Some remorse but BCCI unlikely to relent on key Lodha panel reforms

Sanjjeev K Samyal, Mumbai: As the stand-off between the Supreme Court and the Board of Control for Cricket

in India (BCCI) continued, speculation was rife over why the Apex Court gave the cricket officials 10 more days to fall in line. Whether it was to not take a chance with the third Test starting on Saturday, in case there’s a dramatic, last-minute sabotage, is anybody’s guess.
The BCCI top brass has got a lucky break to initiate the process of administrative reforms in the Indian cricket set-up. But from the look of things, the officials are in no mood to change their stance.
Officially, the top two of the Board, President Anurag Thakur and Secretary Ajay Shirke, will be busy with the International Cricket Council (ICC) meetings in Cape Town from October 10 to 14. However, even if they manage the time, they are neither in a position nor do they have the inclination to alter the decisions taken at the BCCI Special General Meeting at the start of the month.
Determined stand
A consensus through voting was reached over each recommendation of the SC-appointed panel for reforms and they are expected to stick to their stance at the next hearing on October 17.
BCCI has said it is ready to adopt the points on which the members have voted on, and hence the Court has sent out a final warning to the state units. They are adamant mainly on one state, one vote, and cooling-off period.Vidarbha Cricket Association has been fine with relinquishing its vote but the other state officials from West Zone say it’s a step they can’t take of their free will. “Even if we agree to all the points, I cannot be the official who gave away the voting right of my association,” said the head of a state unit. “If the members of my association vote for it then fine, but I can’t be the person who reduced them from a full member to an associate member.”

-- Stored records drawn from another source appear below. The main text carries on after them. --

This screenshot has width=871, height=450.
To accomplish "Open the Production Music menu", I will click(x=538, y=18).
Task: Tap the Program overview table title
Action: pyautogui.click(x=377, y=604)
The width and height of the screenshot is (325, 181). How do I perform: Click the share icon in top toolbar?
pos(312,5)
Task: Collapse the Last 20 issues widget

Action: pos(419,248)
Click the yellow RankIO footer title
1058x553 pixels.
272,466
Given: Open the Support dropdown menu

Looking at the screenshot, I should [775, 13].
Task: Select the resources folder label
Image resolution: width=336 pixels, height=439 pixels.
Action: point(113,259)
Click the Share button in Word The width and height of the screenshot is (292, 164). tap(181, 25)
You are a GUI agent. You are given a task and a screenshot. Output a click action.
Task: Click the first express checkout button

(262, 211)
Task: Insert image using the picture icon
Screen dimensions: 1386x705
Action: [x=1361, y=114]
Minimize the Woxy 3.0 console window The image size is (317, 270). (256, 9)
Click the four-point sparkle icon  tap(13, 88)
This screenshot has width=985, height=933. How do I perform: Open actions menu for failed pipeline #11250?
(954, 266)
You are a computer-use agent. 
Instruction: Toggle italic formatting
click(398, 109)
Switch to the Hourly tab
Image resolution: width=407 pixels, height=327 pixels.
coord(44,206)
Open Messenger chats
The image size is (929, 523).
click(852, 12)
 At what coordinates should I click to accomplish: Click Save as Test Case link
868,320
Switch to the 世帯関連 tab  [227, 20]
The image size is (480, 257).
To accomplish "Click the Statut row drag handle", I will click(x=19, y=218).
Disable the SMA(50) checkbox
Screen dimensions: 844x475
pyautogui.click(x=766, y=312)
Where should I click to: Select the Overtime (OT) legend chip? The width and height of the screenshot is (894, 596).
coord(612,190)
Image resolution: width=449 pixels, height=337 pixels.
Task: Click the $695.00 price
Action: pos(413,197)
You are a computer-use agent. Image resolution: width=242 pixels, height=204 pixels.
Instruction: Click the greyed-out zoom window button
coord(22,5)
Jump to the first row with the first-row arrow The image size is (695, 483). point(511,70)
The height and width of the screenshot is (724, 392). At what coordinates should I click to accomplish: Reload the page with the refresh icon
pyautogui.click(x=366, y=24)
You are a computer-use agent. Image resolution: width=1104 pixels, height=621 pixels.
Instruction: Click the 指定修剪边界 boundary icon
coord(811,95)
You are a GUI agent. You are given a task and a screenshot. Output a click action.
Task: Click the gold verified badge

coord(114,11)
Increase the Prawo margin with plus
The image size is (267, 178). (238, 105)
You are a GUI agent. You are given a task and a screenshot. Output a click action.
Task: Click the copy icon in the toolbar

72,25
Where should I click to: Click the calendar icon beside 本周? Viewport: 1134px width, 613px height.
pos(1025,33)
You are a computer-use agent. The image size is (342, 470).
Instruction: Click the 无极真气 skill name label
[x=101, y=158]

It was widely expected that the SC would give its order on Thursday and appoint a panel in place of the BCCI officials to carry out the reforms. The Court, however, decided to leave the decision for a future date.A BCCI member though admitted they could have handled the matter better. He felt the SGM to discuss the recommendations should have been convened much earlier and blamed the previous regime. “We should have discussed the recommendations and carried out the voting immediately and then got into a dialogue with the Lodha Committee; we could have requested them to relook at the points which were not practical. We could have also put an application to the Chief Justice. I am sure a middle path could have been worked out. It’s become too late. We were not guided properly.”
Sports lawyer Vidushpat Singhania said: “They have given the BCCI one more chance and they want to verify certain facts.”
Sports lawyer Rahul Mehra felt the BCCI may have something up its sleeve. “(It seems) they know they will be rescued by a ‘big brother’ in the central government, otherwise an ordinary citizen can’t fight the Supreme Court. They have no respect for the rule of law and no respect for the dignity of the judiciary. They will look to get a lame sports bill passed.”